[[ Exercise data open ]]
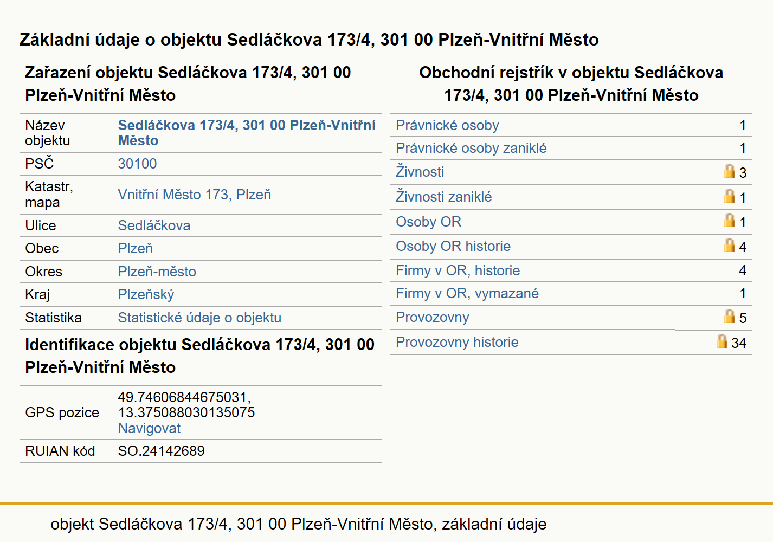The width and height of the screenshot is (773, 542).
Task: Go to Plzeň-město district link
Action: (157, 272)
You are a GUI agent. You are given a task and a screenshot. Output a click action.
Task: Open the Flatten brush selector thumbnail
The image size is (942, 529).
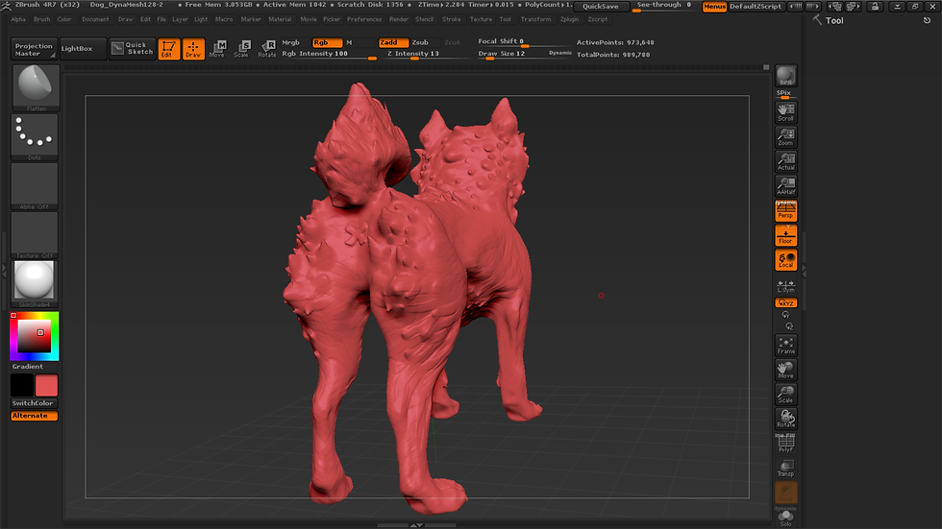35,87
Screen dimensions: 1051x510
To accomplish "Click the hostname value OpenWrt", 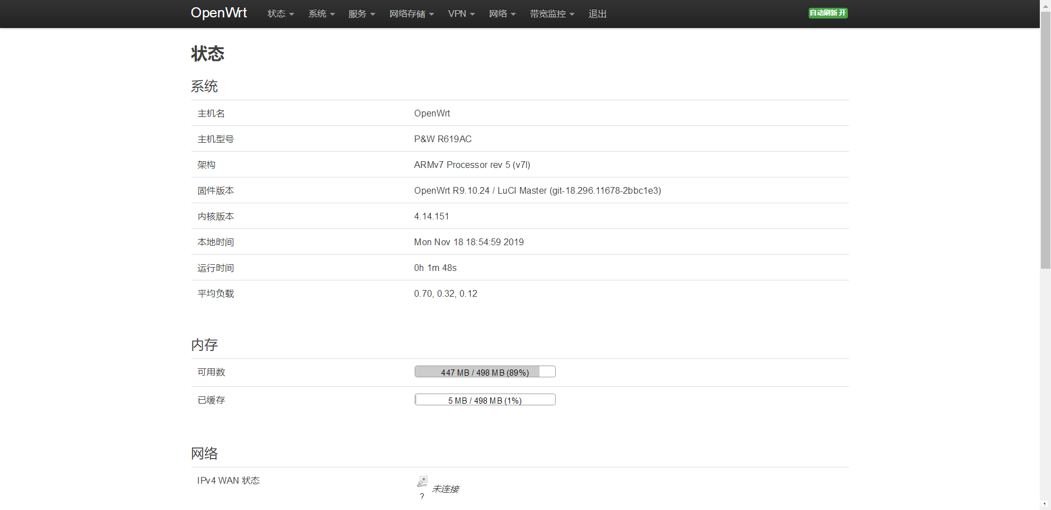I will (431, 114).
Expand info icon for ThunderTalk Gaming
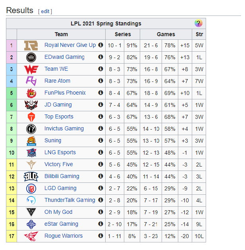245x250 pixels. (100, 200)
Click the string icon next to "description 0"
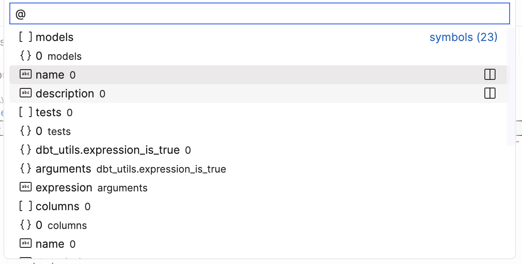522x264 pixels. tap(26, 93)
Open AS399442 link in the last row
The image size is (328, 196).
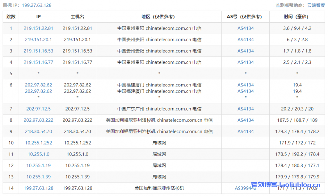245,188
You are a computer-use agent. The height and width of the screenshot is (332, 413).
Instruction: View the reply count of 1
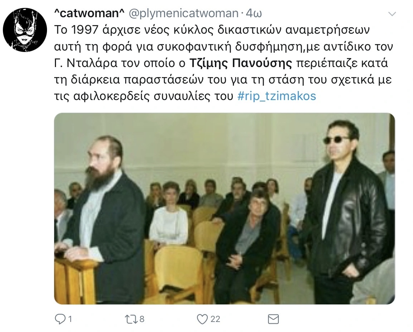[x=70, y=319]
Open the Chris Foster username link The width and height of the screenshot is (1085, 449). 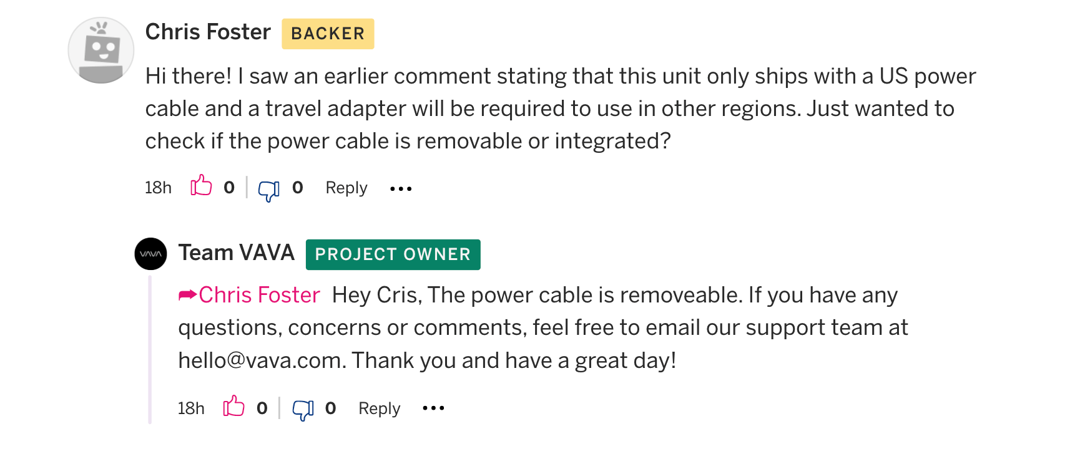(x=208, y=32)
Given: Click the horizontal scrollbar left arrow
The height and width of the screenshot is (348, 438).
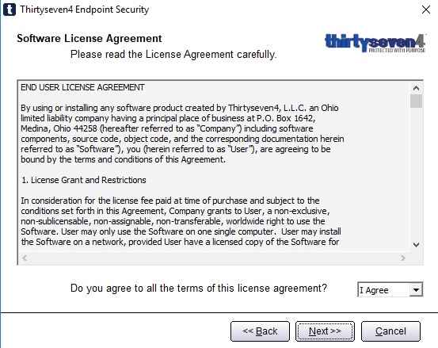Looking at the screenshot, I should 25,258.
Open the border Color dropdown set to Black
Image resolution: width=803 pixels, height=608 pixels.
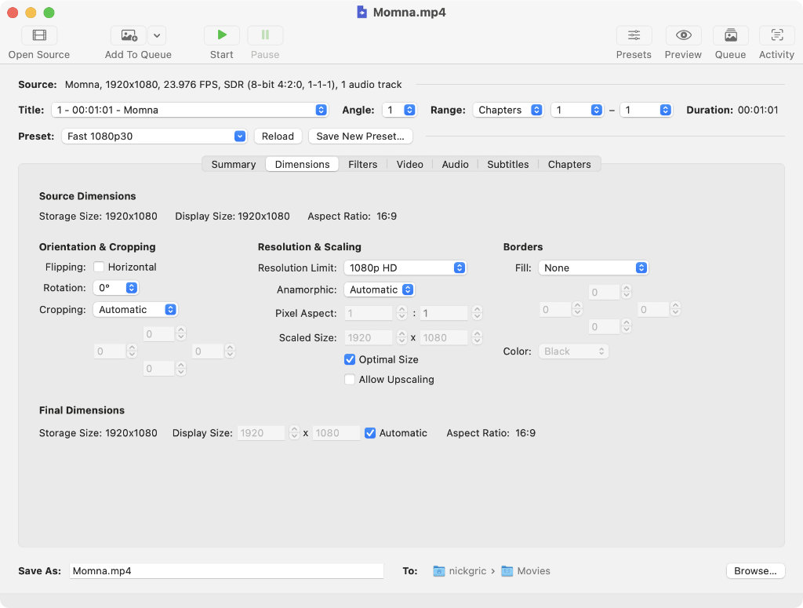coord(573,351)
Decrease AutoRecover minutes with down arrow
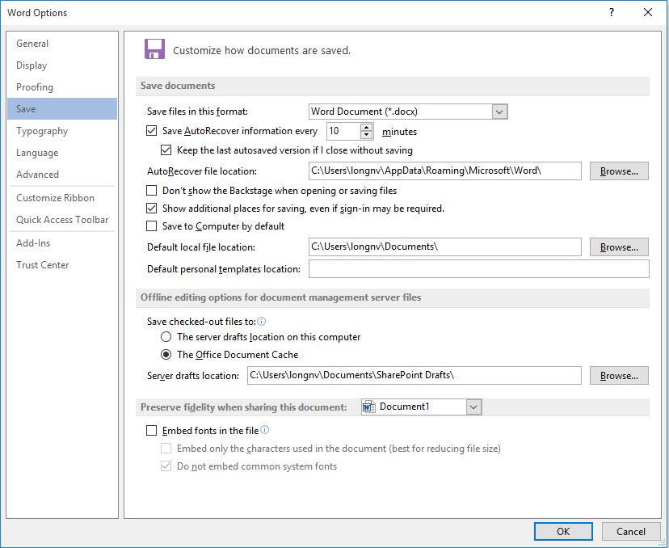Image resolution: width=669 pixels, height=548 pixels. (x=367, y=135)
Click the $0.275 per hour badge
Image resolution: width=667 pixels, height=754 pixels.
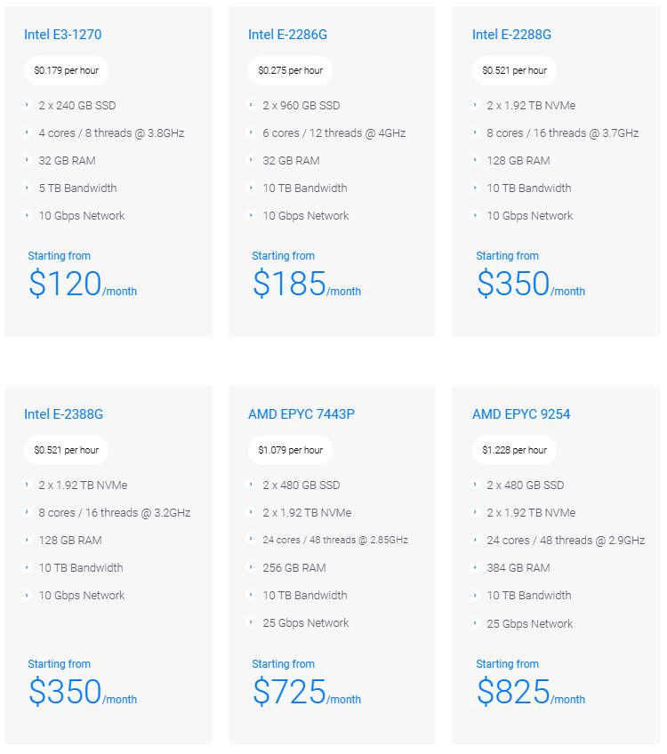[291, 70]
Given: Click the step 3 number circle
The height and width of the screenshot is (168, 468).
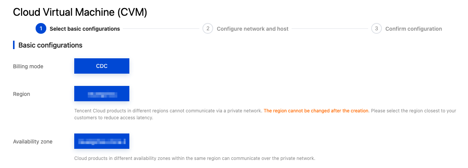Looking at the screenshot, I should [376, 29].
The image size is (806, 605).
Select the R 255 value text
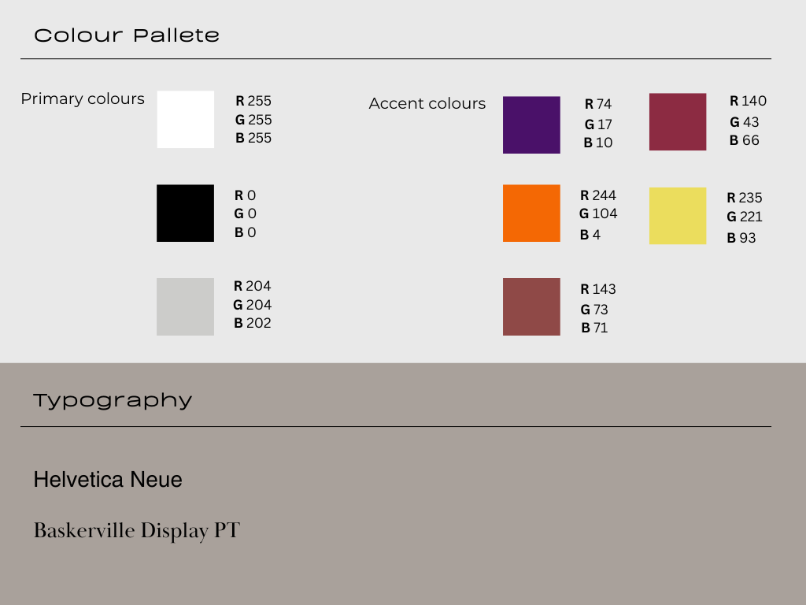(253, 101)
[[ Exercise data closed ]]
Work instructions: Every line of the entries that includes "agent" must be copied into the answer.

Answer below:
You are a GUI agent. You are given a task and a screenshot. Output a click action.
You are a computer-use agent. The height and width of the screenshot is (332, 413).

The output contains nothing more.